About this exercise: Take the line containing "The height and" and all lines after it to the end of the records, and output them exactly.

Data for this task section start

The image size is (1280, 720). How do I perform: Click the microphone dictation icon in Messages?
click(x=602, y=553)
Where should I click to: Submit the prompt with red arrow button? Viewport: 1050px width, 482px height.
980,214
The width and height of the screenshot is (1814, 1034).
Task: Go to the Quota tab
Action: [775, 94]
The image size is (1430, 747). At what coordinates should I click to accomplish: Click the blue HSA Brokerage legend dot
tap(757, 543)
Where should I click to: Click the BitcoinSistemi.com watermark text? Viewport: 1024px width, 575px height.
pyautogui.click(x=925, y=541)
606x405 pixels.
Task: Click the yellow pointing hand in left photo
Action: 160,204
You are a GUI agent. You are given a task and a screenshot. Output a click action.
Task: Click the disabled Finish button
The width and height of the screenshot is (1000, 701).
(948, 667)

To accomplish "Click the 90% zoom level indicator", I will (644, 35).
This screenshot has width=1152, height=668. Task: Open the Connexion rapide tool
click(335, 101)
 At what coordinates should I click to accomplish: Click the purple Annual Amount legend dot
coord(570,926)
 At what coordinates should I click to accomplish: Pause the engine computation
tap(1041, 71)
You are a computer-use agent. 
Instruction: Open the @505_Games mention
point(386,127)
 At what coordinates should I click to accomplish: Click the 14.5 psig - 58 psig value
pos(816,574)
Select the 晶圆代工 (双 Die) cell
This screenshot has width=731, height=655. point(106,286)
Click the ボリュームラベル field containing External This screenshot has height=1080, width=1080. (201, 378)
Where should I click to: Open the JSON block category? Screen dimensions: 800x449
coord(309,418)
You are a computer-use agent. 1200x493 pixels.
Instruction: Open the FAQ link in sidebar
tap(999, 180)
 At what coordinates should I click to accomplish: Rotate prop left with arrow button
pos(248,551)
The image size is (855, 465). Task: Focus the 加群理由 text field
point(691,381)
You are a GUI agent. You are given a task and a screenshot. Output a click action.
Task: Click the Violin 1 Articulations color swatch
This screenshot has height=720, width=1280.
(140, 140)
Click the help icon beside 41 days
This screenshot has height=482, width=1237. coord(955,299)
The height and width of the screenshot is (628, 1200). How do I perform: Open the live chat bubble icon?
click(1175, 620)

Data for this task section end

Solution to this exercise:
The height and width of the screenshot is (628, 1200). How do I perform: Open the live chat bubble icon?
click(1175, 620)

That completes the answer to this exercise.